Rod Sedgwick’s review published on Letterboxd:
''I want all of my Garmonbozia!''
WARNING: It is recommended that you watch Twin Peaks the series in full before venturing into this film.
If you are down with Twin Peaks, then you have seen this and if you can jive with David Lynch you have seen it probably more than once. After a couple of detours through the small town of Twin Peaks, and having seen this film just once, I thought I would give my new Blu-ray copy a test-drive and see if it would improve after the 10 or so years since I last fire-walked with Laura Palmer.
The answer to this is yes, but being a certified Twin Peaks-aphile is the true key to getting the most out of this prequel/sequel that opts take the dark path that is the last days of Miss Palmer. Just like the series it blends surreal absurdity with small town melodrama in the most delicious of ways and whilst the focus of the film is purely on Sheryl Lee's protagonist, it is also a welcome sight to see most of the TV series cast back doing that thing we all love combined with Angelo Badalamenti's haunting score.
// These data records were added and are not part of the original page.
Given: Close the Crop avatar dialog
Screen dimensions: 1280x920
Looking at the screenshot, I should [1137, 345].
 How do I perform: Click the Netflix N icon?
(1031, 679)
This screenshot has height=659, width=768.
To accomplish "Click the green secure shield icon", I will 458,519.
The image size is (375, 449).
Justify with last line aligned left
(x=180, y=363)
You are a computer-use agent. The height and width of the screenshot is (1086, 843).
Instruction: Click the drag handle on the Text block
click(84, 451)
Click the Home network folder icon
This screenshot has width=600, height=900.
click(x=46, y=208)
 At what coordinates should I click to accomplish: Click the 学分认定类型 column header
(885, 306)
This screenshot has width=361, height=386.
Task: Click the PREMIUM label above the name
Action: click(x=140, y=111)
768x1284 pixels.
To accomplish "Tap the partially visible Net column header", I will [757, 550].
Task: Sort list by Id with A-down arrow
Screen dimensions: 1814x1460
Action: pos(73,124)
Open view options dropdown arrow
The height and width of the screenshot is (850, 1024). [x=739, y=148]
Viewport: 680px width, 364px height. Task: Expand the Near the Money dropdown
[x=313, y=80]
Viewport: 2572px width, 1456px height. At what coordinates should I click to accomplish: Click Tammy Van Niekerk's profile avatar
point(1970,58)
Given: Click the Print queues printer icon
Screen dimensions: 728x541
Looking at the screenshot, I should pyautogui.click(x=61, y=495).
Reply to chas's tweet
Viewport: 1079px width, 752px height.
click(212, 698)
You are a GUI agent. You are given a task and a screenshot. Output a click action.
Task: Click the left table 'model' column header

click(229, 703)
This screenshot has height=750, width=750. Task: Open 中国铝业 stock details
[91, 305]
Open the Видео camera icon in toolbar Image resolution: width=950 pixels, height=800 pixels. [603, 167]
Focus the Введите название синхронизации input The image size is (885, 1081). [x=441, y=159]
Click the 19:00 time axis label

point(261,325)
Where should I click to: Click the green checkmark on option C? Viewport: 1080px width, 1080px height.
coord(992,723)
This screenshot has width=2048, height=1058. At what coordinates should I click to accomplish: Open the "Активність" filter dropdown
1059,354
Lee's performance is undeniably powerful as she delves into dark areas of her psyche to wrestle with her demons and she owns every scene she is in. The Black Lodge scenes are always a joy to behold and reek of Lynch at his most playful, whilst a sexy romp at the Bang Bang Bar proves a centrepiece of the film where instead of jacking down the music so we can hear the dialogue, Lynch ramps up the sound and launches subtitles at the viewer as an unsettling experiment.
Whilst many decry this as Lynch at his most pretentious (check out Tarantino's disdainful remarks from the 1992 Cannes film festival), fans surely have no trouble finding greatness in this film, even if it feels less accomplished than his most sublime works. Whilst it is second tier Lynch for me, I cannot deny myself the pleasure of coming back to it's enigmatic wonder over and over.